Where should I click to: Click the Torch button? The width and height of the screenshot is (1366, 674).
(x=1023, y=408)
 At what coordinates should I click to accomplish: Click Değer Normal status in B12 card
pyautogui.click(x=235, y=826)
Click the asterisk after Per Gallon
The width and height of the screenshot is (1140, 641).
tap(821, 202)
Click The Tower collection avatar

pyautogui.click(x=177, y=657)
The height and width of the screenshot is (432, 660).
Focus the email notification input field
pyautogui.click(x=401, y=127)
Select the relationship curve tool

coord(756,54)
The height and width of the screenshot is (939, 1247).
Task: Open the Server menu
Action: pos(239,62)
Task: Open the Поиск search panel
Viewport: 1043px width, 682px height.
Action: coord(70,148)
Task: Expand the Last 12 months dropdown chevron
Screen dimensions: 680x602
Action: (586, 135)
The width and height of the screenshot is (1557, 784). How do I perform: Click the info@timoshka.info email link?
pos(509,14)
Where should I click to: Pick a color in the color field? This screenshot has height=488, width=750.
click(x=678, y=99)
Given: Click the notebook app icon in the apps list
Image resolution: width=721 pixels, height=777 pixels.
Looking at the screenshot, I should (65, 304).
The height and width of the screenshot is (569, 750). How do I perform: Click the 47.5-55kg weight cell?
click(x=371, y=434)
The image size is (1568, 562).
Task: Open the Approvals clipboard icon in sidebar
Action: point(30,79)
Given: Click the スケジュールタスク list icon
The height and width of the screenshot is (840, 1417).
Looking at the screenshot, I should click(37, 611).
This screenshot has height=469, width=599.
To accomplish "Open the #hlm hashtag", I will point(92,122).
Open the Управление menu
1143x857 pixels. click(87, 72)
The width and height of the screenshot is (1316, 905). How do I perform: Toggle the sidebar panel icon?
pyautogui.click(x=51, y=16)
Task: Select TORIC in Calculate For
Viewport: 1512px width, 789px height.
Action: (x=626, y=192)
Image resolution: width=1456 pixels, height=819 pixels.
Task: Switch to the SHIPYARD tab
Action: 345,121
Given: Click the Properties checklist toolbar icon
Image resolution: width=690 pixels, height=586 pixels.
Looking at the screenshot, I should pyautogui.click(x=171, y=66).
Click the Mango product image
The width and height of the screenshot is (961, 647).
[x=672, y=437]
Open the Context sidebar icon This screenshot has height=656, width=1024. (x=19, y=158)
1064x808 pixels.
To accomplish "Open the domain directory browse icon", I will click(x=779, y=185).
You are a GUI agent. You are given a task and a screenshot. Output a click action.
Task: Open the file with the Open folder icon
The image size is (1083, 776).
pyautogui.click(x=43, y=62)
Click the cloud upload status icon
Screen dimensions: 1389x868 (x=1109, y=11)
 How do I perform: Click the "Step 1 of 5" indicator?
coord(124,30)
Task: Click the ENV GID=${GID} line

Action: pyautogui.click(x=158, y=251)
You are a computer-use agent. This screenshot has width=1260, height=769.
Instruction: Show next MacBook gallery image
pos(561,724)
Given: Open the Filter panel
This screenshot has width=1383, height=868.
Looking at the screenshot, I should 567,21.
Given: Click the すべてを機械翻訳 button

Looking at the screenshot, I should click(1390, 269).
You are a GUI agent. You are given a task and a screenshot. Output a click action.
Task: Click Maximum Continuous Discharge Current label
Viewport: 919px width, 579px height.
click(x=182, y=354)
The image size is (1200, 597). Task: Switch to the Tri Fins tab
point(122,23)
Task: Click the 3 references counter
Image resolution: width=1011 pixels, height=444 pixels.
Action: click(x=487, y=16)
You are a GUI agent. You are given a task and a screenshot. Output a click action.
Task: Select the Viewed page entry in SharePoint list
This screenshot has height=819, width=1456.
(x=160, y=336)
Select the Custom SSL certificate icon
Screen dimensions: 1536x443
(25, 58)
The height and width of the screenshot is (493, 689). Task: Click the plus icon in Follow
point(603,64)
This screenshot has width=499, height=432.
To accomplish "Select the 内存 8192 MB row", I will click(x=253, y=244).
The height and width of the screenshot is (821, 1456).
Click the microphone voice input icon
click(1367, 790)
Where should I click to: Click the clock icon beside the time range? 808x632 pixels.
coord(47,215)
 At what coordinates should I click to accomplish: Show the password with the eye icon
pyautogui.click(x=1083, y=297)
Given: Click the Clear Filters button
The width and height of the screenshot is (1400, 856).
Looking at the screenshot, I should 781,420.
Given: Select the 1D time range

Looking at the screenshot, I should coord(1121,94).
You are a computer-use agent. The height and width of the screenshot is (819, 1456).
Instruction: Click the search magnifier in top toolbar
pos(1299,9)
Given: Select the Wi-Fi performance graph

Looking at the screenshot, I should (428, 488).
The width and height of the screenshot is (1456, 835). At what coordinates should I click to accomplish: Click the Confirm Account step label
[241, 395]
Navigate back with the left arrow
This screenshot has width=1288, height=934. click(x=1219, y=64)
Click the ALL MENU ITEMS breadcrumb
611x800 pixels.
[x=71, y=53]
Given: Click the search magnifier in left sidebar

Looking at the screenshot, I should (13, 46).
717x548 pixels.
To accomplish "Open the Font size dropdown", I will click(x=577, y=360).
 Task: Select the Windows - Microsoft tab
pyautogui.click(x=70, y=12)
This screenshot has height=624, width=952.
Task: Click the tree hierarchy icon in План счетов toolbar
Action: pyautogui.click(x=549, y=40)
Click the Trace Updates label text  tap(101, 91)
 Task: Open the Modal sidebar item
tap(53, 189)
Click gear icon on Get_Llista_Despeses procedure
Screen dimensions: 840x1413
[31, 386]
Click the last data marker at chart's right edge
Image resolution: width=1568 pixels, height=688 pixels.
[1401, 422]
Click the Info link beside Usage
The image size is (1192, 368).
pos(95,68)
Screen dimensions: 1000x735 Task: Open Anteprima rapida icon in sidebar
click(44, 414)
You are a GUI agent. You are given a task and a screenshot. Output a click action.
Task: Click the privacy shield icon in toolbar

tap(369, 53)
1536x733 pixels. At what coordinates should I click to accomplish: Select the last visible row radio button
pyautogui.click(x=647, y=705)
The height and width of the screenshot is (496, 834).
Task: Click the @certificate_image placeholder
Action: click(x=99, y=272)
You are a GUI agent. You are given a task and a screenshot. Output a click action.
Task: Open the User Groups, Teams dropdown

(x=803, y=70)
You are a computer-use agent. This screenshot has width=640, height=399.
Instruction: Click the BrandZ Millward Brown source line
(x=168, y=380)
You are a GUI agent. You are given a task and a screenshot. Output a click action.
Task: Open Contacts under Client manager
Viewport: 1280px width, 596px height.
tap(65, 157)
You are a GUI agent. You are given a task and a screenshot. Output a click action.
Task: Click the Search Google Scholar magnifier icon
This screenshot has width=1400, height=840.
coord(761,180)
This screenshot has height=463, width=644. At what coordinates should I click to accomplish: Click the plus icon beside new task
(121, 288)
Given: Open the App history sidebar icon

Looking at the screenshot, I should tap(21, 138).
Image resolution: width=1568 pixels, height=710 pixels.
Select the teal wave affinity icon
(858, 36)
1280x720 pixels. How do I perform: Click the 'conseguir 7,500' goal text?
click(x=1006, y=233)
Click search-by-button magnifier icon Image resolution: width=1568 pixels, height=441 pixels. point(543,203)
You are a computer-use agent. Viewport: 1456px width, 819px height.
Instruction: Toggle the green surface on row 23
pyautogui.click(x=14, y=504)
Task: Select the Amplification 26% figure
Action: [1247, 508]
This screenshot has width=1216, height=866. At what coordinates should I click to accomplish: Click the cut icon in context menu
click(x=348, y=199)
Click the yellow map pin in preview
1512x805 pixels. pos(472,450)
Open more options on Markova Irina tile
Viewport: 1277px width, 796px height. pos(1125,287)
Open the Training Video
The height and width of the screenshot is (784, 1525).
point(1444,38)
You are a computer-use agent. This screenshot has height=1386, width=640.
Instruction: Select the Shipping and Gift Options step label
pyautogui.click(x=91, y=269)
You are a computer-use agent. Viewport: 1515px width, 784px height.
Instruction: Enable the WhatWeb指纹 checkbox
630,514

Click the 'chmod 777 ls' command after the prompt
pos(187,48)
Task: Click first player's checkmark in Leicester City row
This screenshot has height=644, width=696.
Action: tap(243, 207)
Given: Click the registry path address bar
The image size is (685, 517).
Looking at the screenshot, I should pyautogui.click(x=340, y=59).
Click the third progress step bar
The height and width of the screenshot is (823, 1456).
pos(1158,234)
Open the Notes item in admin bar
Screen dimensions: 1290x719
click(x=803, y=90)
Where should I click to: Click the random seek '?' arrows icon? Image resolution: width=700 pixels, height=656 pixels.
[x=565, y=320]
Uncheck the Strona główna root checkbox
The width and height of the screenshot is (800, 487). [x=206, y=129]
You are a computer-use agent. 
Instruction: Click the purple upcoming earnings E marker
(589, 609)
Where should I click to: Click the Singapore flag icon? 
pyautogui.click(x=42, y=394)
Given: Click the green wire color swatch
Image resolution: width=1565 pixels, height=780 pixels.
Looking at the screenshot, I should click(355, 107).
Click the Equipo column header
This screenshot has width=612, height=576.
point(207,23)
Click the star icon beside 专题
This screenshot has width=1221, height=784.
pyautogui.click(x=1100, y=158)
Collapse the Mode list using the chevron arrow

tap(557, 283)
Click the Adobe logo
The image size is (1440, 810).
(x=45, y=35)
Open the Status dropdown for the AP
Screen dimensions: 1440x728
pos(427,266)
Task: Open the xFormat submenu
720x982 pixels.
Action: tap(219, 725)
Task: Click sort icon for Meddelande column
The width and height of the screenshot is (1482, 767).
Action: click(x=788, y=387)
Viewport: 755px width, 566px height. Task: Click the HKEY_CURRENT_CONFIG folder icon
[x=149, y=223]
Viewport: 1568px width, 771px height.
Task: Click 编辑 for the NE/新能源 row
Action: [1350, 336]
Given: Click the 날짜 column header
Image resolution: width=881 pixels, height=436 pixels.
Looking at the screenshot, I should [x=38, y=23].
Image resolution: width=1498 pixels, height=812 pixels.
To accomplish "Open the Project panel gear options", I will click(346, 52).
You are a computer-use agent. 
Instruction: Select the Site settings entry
■ ■ ■ ■ ■
• _YOUR OBJECTIVE_
Write out the listing from its start through the line containing "Action: 345,121", reproducing each line exactly.

• _RESULT OF THE EXERCISE_
Where should I click to: Click the Torch button? The width and height of the screenshot is (1366, 674).
(x=1023, y=408)
 At what coordinates should I click to accomplish: Click Değer Normal status in B12 card
pyautogui.click(x=235, y=826)
Click the asterisk after Per Gallon
The width and height of the screenshot is (1140, 641).
tap(821, 202)
Click The Tower collection avatar

pyautogui.click(x=177, y=657)
The height and width of the screenshot is (432, 660).
Focus the email notification input field
pyautogui.click(x=401, y=127)
Select the relationship curve tool

coord(756,54)
The height and width of the screenshot is (939, 1247).
Task: Open the Server menu
Action: pos(239,62)
Task: Open the Поиск search panel
Viewport: 1043px width, 682px height.
Action: coord(70,148)
Task: Expand the Last 12 months dropdown chevron
Screen dimensions: 680x602
Action: (586, 135)
The width and height of the screenshot is (1557, 784). How do I perform: Click the info@timoshka.info email link?
pos(509,14)
Where should I click to: Pick a color in the color field? This screenshot has height=488, width=750.
click(x=678, y=99)
Given: Click the notebook app icon in the apps list
Image resolution: width=721 pixels, height=777 pixels.
Looking at the screenshot, I should (65, 304).
The height and width of the screenshot is (569, 750). How do I perform: Click the 47.5-55kg weight cell?
click(x=371, y=434)
The image size is (1568, 562).
Task: Open the Approvals clipboard icon in sidebar
Action: point(30,79)
Given: Click the スケジュールタスク list icon
The height and width of the screenshot is (840, 1417).
Looking at the screenshot, I should click(37, 611).
This screenshot has height=469, width=599.
To accomplish "Open the #hlm hashtag", I will point(92,122).
Open the Управление menu
1143x857 pixels. click(87, 72)
The width and height of the screenshot is (1316, 905). How do I perform: Toggle the sidebar panel icon?
pyautogui.click(x=51, y=16)
Task: Select TORIC in Calculate For
Viewport: 1512px width, 789px height.
Action: (x=626, y=192)
Image resolution: width=1456 pixels, height=819 pixels.
Task: Switch to the SHIPYARD tab
Action: 345,121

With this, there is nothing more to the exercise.